Surtout, Emmanuel Macron n’a retenu que ce qui l’intéressait de la constitution américaine. Il a oublié que le Parlement (Congrès) américain est beaucoup plus puissant que son alter-ego Français. Avec des cabinets de 10 à 15 collaborateurs, des moyens inquisitoriaux, et aucun juge supranational capable d’annuler la loi, les parlementaires américains sont certes moins nombreux mais ils pèsent. En voulant limiter les moyens du Parlement de discuter/amender les projets de loi, Emmanuel Macron fait l’inverse. L’instauration de la dose de proportionnelle, qui ne relève pas de la constitution proprement dite, complètera le tableau : plus le Parlement est divisé, plus le Président est fort. Jouer à 11 lorsque le Parlement n’a que 5 joueurs, c’est plus facile pour marquer des buts…
Voilà pourquoi face à cette transformation rampante du régime Français (parlementaire) en régime américain (présidentiel), qui n’est que la conséquence du quinquennat qui a fait du Président un super-Premier ministre, j’ai déposé des amendements visant à moderniser la Vème République en revenant sinon à la lettre, du moins à son esprit. Je propose des mandats législatifs de 4 ans (au lieu de 5), avec une Assemblée nationale renouvelée par moitié tous les 2 ans, et un Président élu pour 8 ans (au lieu de 7, puis 5).
Cela voudrait dire quoi ? Que l’année prochaine, avec mon système, plus de 280 députés, dont 150 en Marche remettraient leur poste en jeu et qu’en cas de rejet de la politique menée, un autre gouvernement bâti sur une autre majorité prendrait les manettes. Au lieu d’avoir 5 ans de Macronisme triomphant, les Français en auraient 2, puis de 2 à 6 ans de cohabitation, en fonction du succès des politiques menées. Réfléchissez y…

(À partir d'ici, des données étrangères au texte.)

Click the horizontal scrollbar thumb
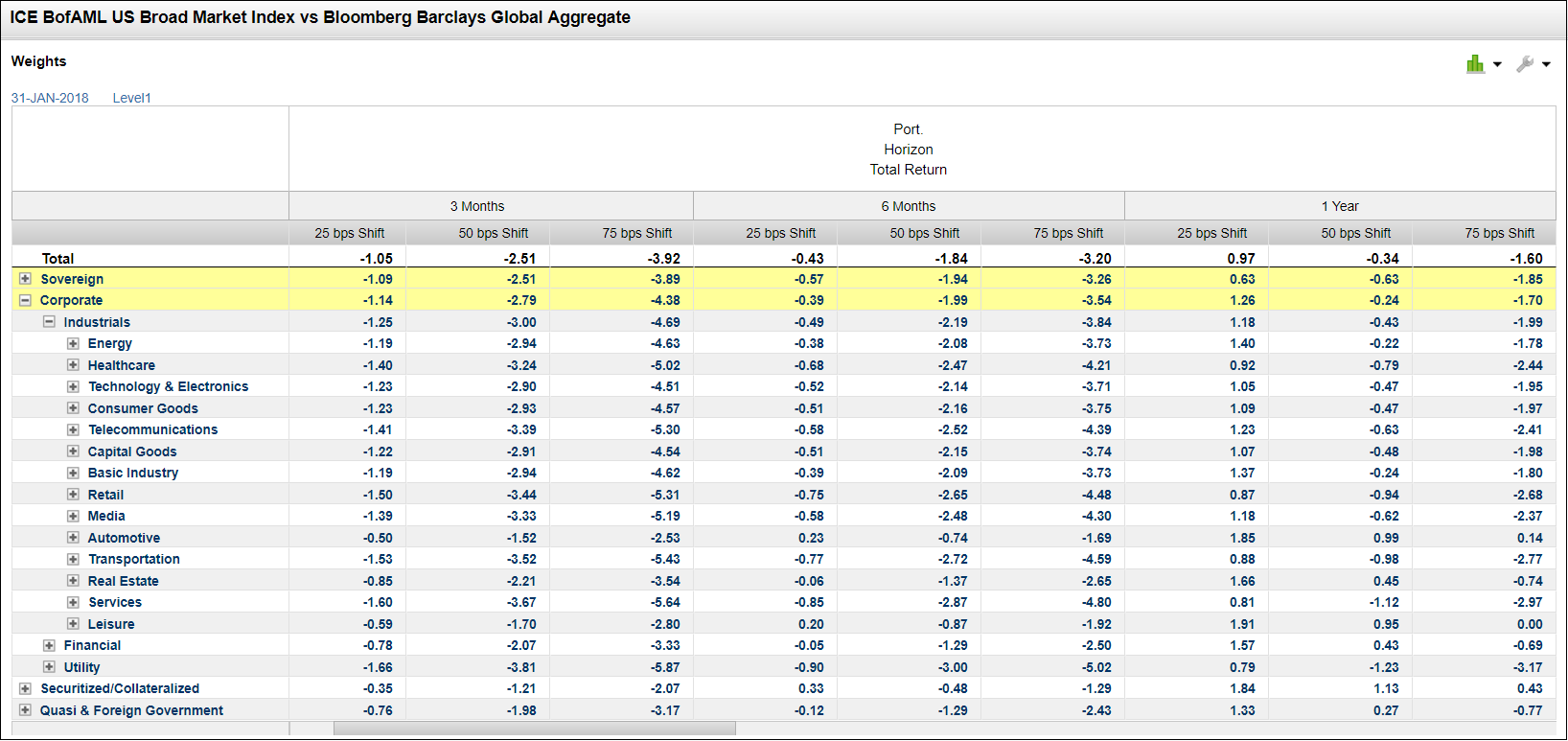Viewport: 1568px width, 741px height. [534, 729]
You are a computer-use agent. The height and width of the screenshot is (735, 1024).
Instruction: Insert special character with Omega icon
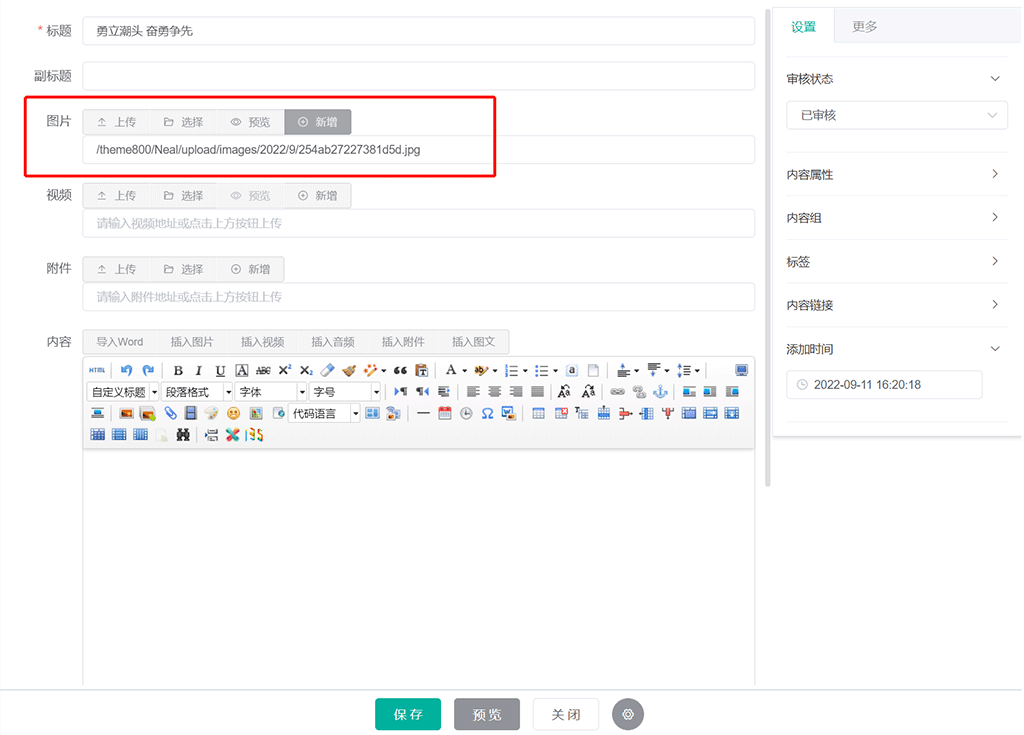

Avec un mandat plus long, le Président reprendrait de la hauteur, ce qui supposerait en cas de cohabitation de lui laisser le dernier mot sur des domaines qu’on doit protéger des à-coups : les Affaires étrangères, la Défense, la Recherche et la Justice.
Ce débat constitutionnel a également fait remonter des profondeurs un troisième camp, en opposition aux atlantistes macronistes, un camp dont j’ignorais la présence aussi massive : une Gauche anti-républicaine, qui veut désagréger la Nation en supprimant le français comme langue officielle, ou la référence à un seul peuple français, ou encore en accordant le droit de vote – donc la citoyenneté – aux étrangers extra-européens. Cette Gauche communautariste ou ultra-régionaliste est – n’hésitons pas à le dire – l’ennemie de la République une et indivisible. Son inconscience ou son impertinence montre qu’elle n’hésite plus à dire haut et fort son objectif qui est de saper les fondements mêmes de la Révolution française. Dans ma métaphore footballistique, ils seraient l’équivalent des hooligans faisant irruption sur la pelouse…
Que penser de cette passion pour le melting pot ? En leur temps, les Romains eurent la riche idée de faire citoyens tous les barbares, en les affranchissant du service dans la légion. L’édit de Caracalla date de 212. La civilisation romaine avait presque mille ans. Deux siècles à peine plus tard, elle s’effondrait.
Voilà pourquoi face à un centre qui cherche son inspiration à l’étranger, outre-atlantique, et la Gauche, qui aime l’Humanité mais plus la France, il y a la place pour un rassemblement large de tous ceux qui aiment la République, la France, et les institutions éprouvées qui sont les nôtres.